Problem is, we’ve been giving Bon Jovi a pass for far too long. Ever since 2001’s Bounce, the quality of music the boys from the Garden State has waned and it’s been noticeable. Do we need to talk about the putrid This Left Feels Right, their re-interpretation of their greatest hits, or their foray into country music?

That’s why this lifelong Bon Jovi fan wasn’t rushing out to listen to or review the band’s new record, What About Now. The album’s lead single, “Because We Can,” wasn’t exactly inciting excitement — it was another ‘live life to the fullest’ anthem that seemed to lack any fire or emotion.

However, once you get past any reservations about the band and the new record’s lead single, you’ll realize that you don’t need to give Bon Jovi a pass anymore — they’ve created a solid record here.

That’s right, solid, not amazing. It seems as though we’re passed the days of Bon Jovi creating seminal records. We can look to Crush as the band’s last opus. Yes, some of you may laugh at that statement, but to Bon Jovi fans, that record — the band’s big comeback album — is by far one of their best works from start to finish.

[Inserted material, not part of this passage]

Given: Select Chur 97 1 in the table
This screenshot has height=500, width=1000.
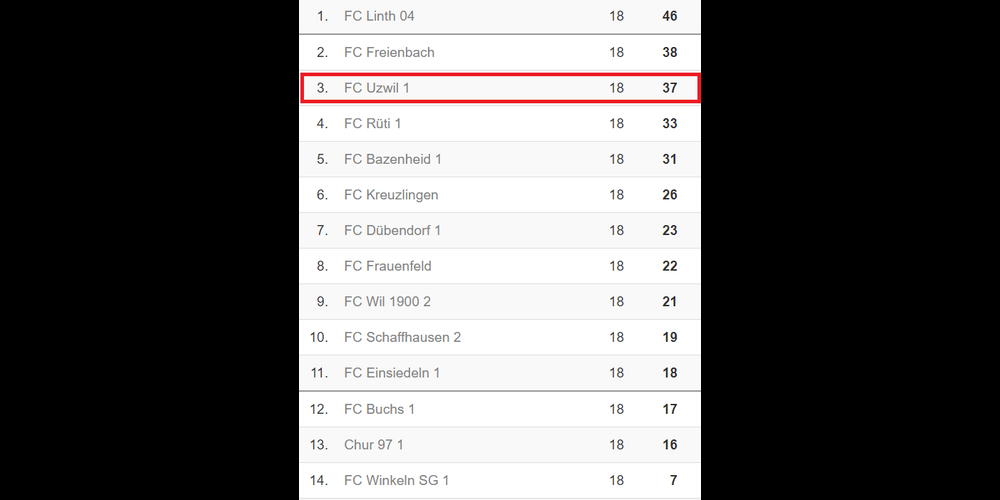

What About Now, like any Bon Jovi work, is filled with big anthems, rife with Richie Sambora shredding, gang choruses and hands-in-the-air bravado. None of these tracks on What About Now really register in the same level as say “It’s My Life” or “Livin’ on a Prayer” and that’s okay. It’s better that the band has created a solid overall work as compared to a record with one or two memorable tracks, a trait all of their records post-Bounce have done.

If there is one stand-out song on What About Now, it’s “Amen.” This is a terrific, acoustic guitar and organ-driven piece. For the first time in what seems forever, Jon Bon Jovi stretches his vocals, reminding us that he can still reach the heights of heaven and damn it’s refreshing. In contrast to What About Now’s anthems, “Amen” could easily be included on the list of Bon Jovi’s best ballads of all-time.

In the end, if you’re a Bon Jovi fan and have been sorely disappointed with the band’s recent records, then you’ll definitely enjoy What About Now.